En esta ocasión me gustaría seguir sus siempre inquietantes y tenebrosas huellas en las leyendas de trasfondo moral, y, en concreto, referirme a la historia sobre la cruz del diablo en la ciudad de Cuenca. Ciudad encantada donde las haya, está surcada de diversas leyendas que atestiguan una rica tradición popular y culta a la par que se va superponiendo en diversos niveles que han dejado huellas artísticas y literarias en los estratos cronológicos más diversos. Si nos ceñimos a la tradición popular más o menos piadosa o moralizante, hay que hablar de la Ermita de las Angustias, donde está situada una cruz que quiere la tradición que fuera tocada por el propio ángel caído. En el marco de las historias sobre persecución de las almas incautas de pecadores que caen en las redes de su fatal seducción hay que contar la historia de un joven de Cuenca, el hijo del oidor, que era famoso por sus hazañas amorosas, de modo que todos los corazones de la ciudad estaban rotos por él. Este caso entronca obviamente con la tradición donjuanesca hispánica, en la que el diablo aparece personificado como el seductor de malas acciones desde el punto de vista de la moral sexual.

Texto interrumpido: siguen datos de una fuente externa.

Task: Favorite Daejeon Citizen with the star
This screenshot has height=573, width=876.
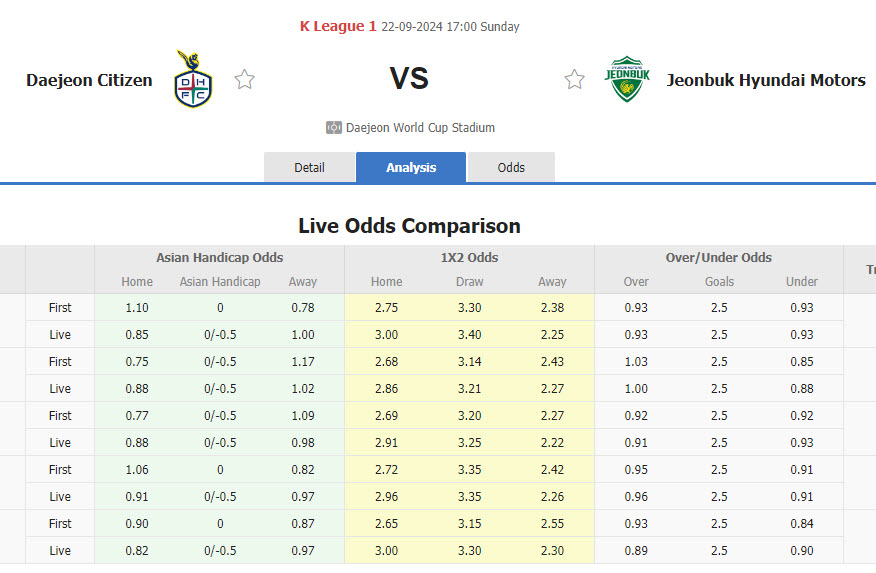Action: tap(244, 80)
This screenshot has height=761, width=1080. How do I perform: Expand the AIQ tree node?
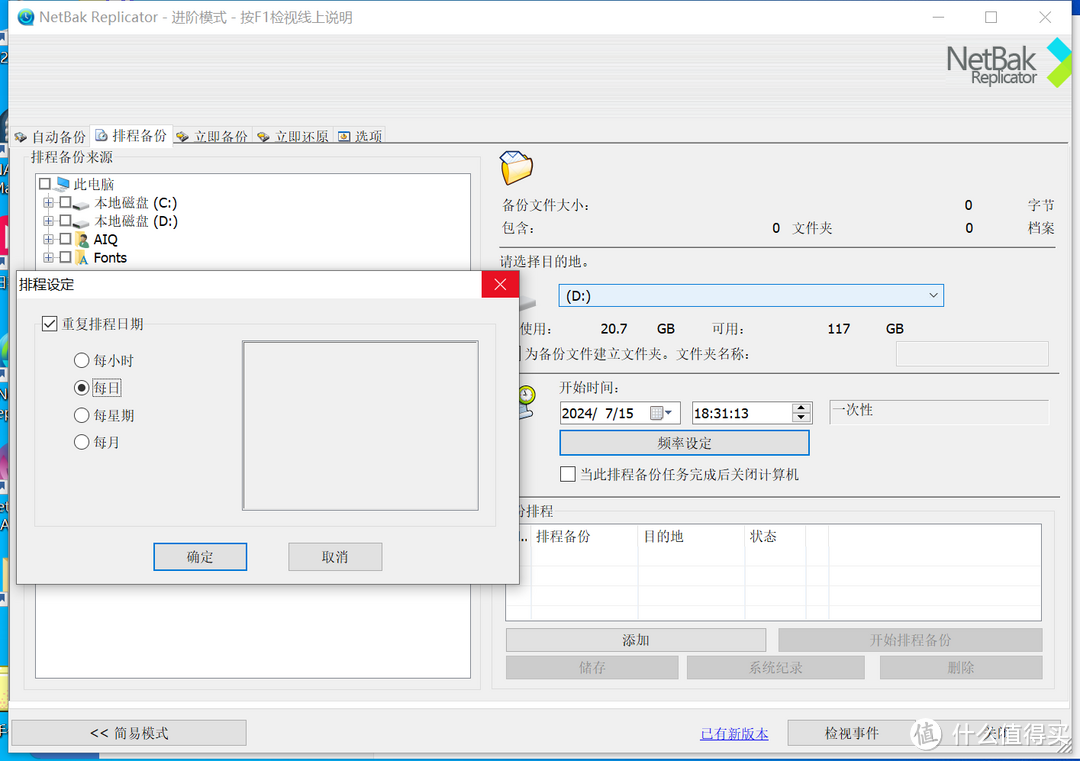[46, 238]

El propio motivo mítico de don Juan, que hunde sus raíces en la tradición mítica anterior a Tirso de Molina, aparece como un burlador burlado y al final caído en las redes diabólicas que acaban con la perdición de su alma.
Pues bien, este famoso y anónimo seductor de Cuenca puede que hubiera presumido de ser capaz de seducir a cualquier muchacha y de ser superior al diablo en esas artes. El castigo no se haría esperar, por supuesto. Apareció una hermosa forastera en la ciudad, de nombre Diana, que atraía todas las miradas. El joven quiso seducirla, pero ella se mostró inmune a sus encantos pese a los continuos asedios. Todo fue así hasta el día de la víspera de Todos los Santos, cuando una misteriosa carta le invitó al chico a citarse con su deseada Diana en la Ermita de las Angustias. Allí, decía, ella se entregaría a su lujuria. El tema de la unión sexual ilícita en en suelo sagrado recuerda a varios mitos que hunden sus raíces en el mundo clásico, como una de las más terribles transgresiones (recordemos el caso de Medusa, que precipita su transformación en monstruo, aunque mediara una violación, o el de Atalanta e Hipomenes).

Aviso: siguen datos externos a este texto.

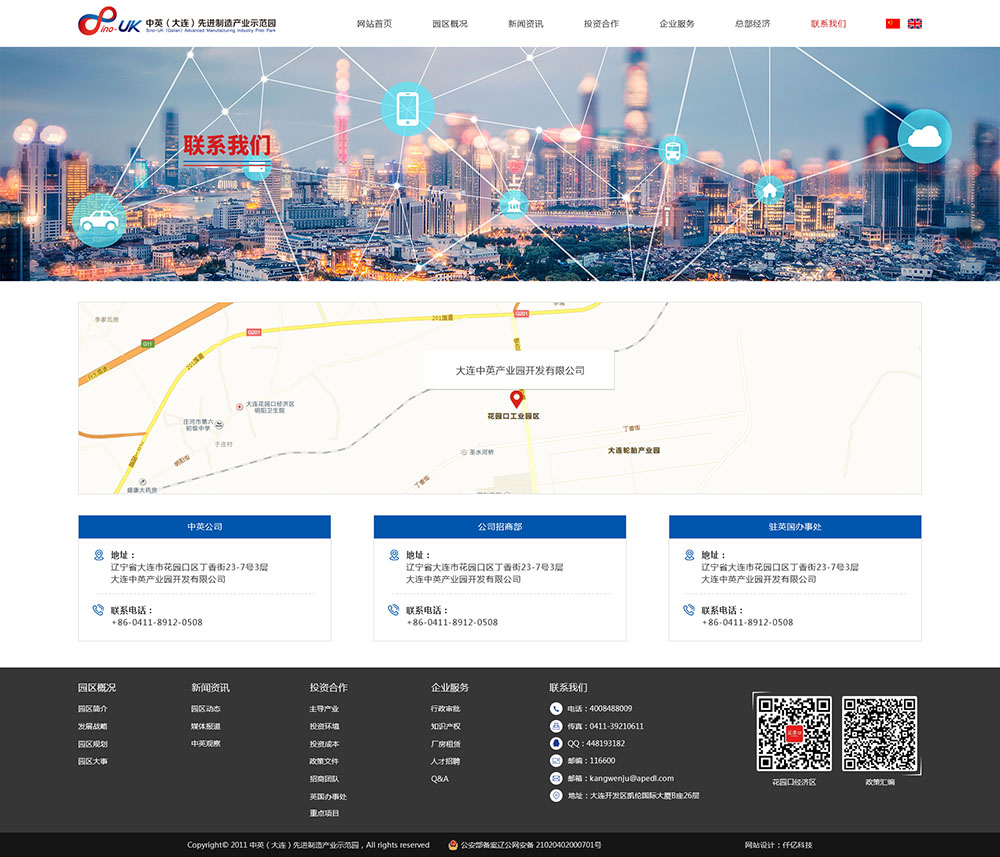Click the red location pin on the map
1000x857 pixels.
tap(517, 398)
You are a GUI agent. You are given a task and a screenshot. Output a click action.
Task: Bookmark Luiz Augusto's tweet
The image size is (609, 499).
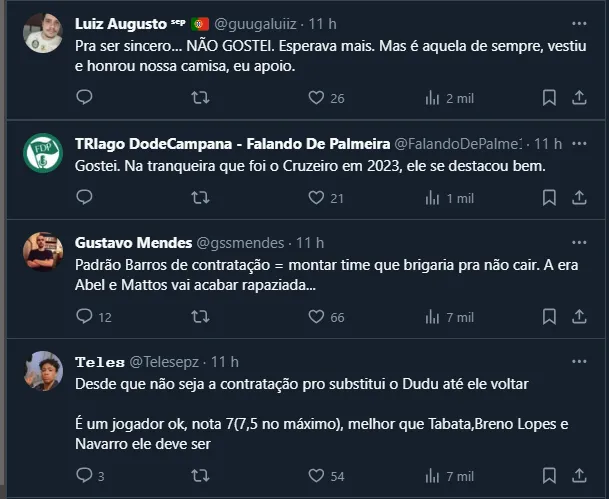549,98
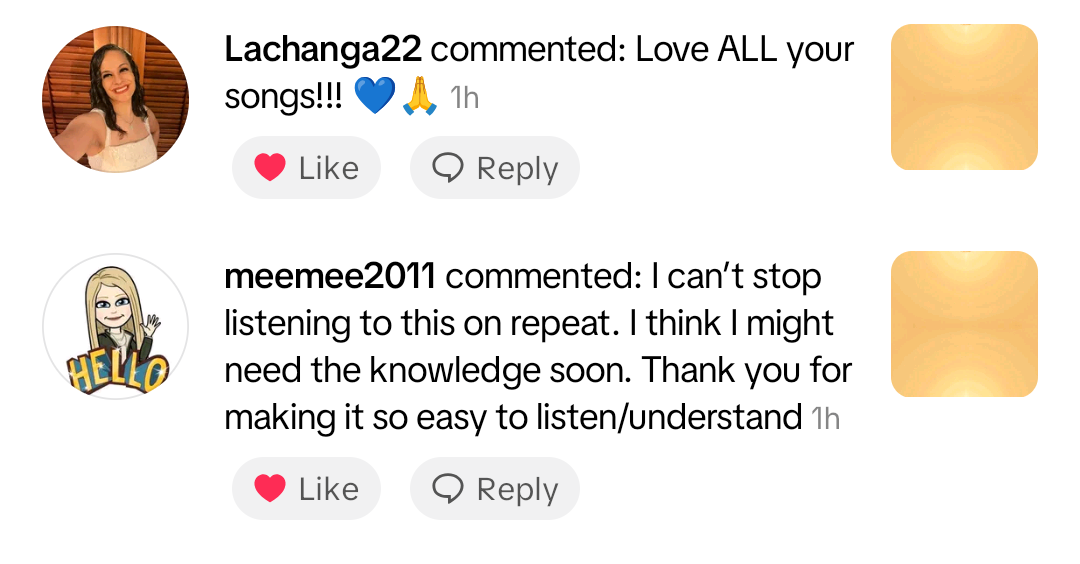Tap the blue heart emoji
1080x564 pixels.
(x=375, y=97)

Un castigo para el seductor
Aquella noche, cuando llegó a la ermita, apareció la hermosa Diana vestida de forma seductora, como una princesa de cuento de hadas que fuera al baile. El joven le fue quitando la ropa y llegó el momento culminante de levantarle la falda y descubrirle la ropa interior. Entonces, al destapar sus hermosas piernas, bajo los ropajes poco a poco fue tomando forma la silueta de unas horribles extremidades inferiores, no ya femeninas, sino más bien unas espantosas patas de cabra. Algunas leyendas del norte de España hablan de la «dama pata de cabra», una bruja, un alter ego del diablo o un súcubo malvado. Al fin, se transformó en un monstruoso macho cabrío, en la pura efigie del diablo, ante el horror del joven, que huyó despavorido de la ermita. Al salir pudo agarrarse con todas sus fuerzas a la cruz que había frente al recinto sagrado mientras el diablo intentaba arrancarle de ahí. El chico se arrepintió y acabó por sobrevivir al ataque gracias a la protección de la cruz, pero es fama que las huellas de las zarpas del diablo quedaron impresas para siempre allí. Un nuevo ejemplo de la geografía de la España mítica y legendaria en el acervo de los cuentos populares, en este caso, de la fabulosa ciudad de Cuenca.